Combining anti-PD-1 with another checkpoint inhibitor targeting a different protein (CTLA-4) can push response rates higher. In the CheckMate 067 trial for melanoma, the combination of nivolumab and ipilimumab achieved an objective response rate of 58%, compared to 44% for nivolumab alone and 19% for ipilimumab alone. Complete responses, where tumors disappeared entirely on scans, occurred in 19% of combination patients versus 16% for nivolumab alone. For lung cancer patients whose tumors had high PD-L1 expression (50% or more), the combination therapy response rate reached 92%.
Side Effects and Immune Reactions
Because anti-PD-1 drugs work by releasing the brakes on the immune system, the most significant side effects come from that same immune system attacking healthy tissue. These are called immune-related adverse events, and they affect roughly 40% of patients to some degree. The most common involve the gut, skin, and hormone-producing glands. Patients may experience diarrhea, skin rashes, fatigue, or thyroid problems.
Most of these reactions are mild to moderate. However, about 20% of patients develop severe (grade 3 or 4) immune-related side effects that require treatment interruption or additional medication, typically steroids to calm the overactive immune response. The pattern of side effects varies by cancer type. Skin and gut reactions tend to be more common in melanoma patients, while joint pain and skin inflammation appear more frequently in lung cancer patients.
Combination therapy with both anti-PD-1 and anti-CTLA-4 drugs carries a higher risk of severe immune reactions than anti-PD-1 alone, which is an important tradeoff patients and oncologists weigh against the improved response rates.
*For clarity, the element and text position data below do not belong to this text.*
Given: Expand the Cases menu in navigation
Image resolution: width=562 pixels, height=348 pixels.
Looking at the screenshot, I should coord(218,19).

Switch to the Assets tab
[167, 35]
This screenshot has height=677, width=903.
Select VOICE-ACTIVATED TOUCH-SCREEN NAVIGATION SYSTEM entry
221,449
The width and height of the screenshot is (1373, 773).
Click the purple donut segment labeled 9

Why Some Patients Don’t Respond
Despite its effectiveness, anti-PD-1 therapy doesn’t work for everyone. Some patients never respond at all (primary resistance), while others respond initially but then see their cancer return (secondary resistance). Several biological factors explain this.
Tumors with few genetic mutations tend to look less “foreign” to the immune system, giving T cells fewer targets to latch onto even after PD-1 is blocked. Some cancers lose the ability to display proteins on their surface that T cells need to identify them as abnormal. Others create a hostile local environment filled with immune-suppressing cells that neutralize T cells before they can do their work.
In patients who initially respond but later relapse, T-cell exhaustion is a common culprit. Over time, T cells that are constantly activated can become worn out, turning on multiple additional “off” switches beyond PD-1. The tumor may also develop new mutations that help it evade detection or resist the immune signals that would normally trigger its destruction. These overlapping resistance pathways are a major reason why researchers are testing anti-PD-1 in combination with other drugs rather than relying on it alone.